Steganography

Tuesday morning, I’m in the car with my son, and the topic of steganography comes up. Eli is an adventurous kid – he loves playing games involving treasure and discovery with his mates. No prize for guessing how fascinated he was with the concept of hiding secret messages in plain sight.

He wanted to learn a few steganography techniques, of course. I told him about some of the obvious ones. Despite my experience with steganography in the past, I struggled coming up with simple techniques he could put into practice without the help of a computer. Determined to figure something out, I explained Acrostic Steganography. Eli loved the idea. Now he could write letters to his friends containing secret messages.
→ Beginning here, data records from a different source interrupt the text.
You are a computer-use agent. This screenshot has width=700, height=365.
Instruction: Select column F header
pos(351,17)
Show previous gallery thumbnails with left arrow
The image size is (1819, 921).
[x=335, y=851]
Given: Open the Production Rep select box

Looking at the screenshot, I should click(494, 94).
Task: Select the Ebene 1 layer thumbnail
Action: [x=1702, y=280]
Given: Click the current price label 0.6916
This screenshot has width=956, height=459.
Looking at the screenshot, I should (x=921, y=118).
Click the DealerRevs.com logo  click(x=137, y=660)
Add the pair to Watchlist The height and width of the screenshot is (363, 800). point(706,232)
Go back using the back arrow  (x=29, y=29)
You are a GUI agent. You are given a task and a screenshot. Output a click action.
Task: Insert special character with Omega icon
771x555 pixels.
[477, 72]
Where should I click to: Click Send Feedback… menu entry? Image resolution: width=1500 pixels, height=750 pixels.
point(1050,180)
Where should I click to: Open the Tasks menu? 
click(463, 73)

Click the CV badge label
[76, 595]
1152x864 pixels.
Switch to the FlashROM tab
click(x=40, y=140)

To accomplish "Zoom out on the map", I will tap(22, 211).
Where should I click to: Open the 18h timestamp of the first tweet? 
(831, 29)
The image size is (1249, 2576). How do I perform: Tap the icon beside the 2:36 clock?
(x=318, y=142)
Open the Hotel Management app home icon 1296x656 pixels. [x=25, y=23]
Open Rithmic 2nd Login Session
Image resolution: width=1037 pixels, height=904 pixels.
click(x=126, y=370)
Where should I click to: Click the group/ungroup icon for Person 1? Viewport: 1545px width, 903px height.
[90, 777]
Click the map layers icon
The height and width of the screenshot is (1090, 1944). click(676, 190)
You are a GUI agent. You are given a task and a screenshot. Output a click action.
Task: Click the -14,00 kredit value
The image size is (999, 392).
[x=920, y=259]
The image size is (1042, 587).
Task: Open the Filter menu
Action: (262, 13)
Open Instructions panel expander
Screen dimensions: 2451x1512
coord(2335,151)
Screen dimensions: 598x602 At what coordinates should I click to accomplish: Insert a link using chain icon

Much more complicated steganography techniques exist, of course. Eli was keen to learn more. So I explained some of the ARG (Actual Reality Game) games I’ve developed in the past. Steganography isn’t limited to text. Audio can contain hidden messages too. Guessing these often requires software that will allow you to view the waveforms of the audio. Extracting hidden messages from waveforms can involve spectrogram analysis, where images or text are embedded within the frequency domain of an audio file. Simple, but you need to know what you’re looking for.

Images are another easy place to hide messages. Not many people realise that PNGs can have text data appended to the end of the file without affecting the way the image is displayed.

There’s also EXIF data for images, ID3 tags or audio, XMP metadata for PDFs, and a comments sectiion for zips. Hiding messages in metadata like this may not be quite as subtle as other techiques, but it’s easy an convenient. I don’t know about you, but I don’t usually check the metadata of files. So if the messge isn’t particularly sensitive, that could work for lazzy and quck cryptograpphy.

Perhaps you could consider the QR code a steganography device, using black and white squares to represent binary data. Of course, QR codes are typically overt in their function, but hidden messages could still be layered in or embedded in other ways. “Steganography diving” requires a curious and adventurous mind, unafraid to tinker, hack, and learn. True mastery, as in all things I suppose, comes through a willingness to simply play.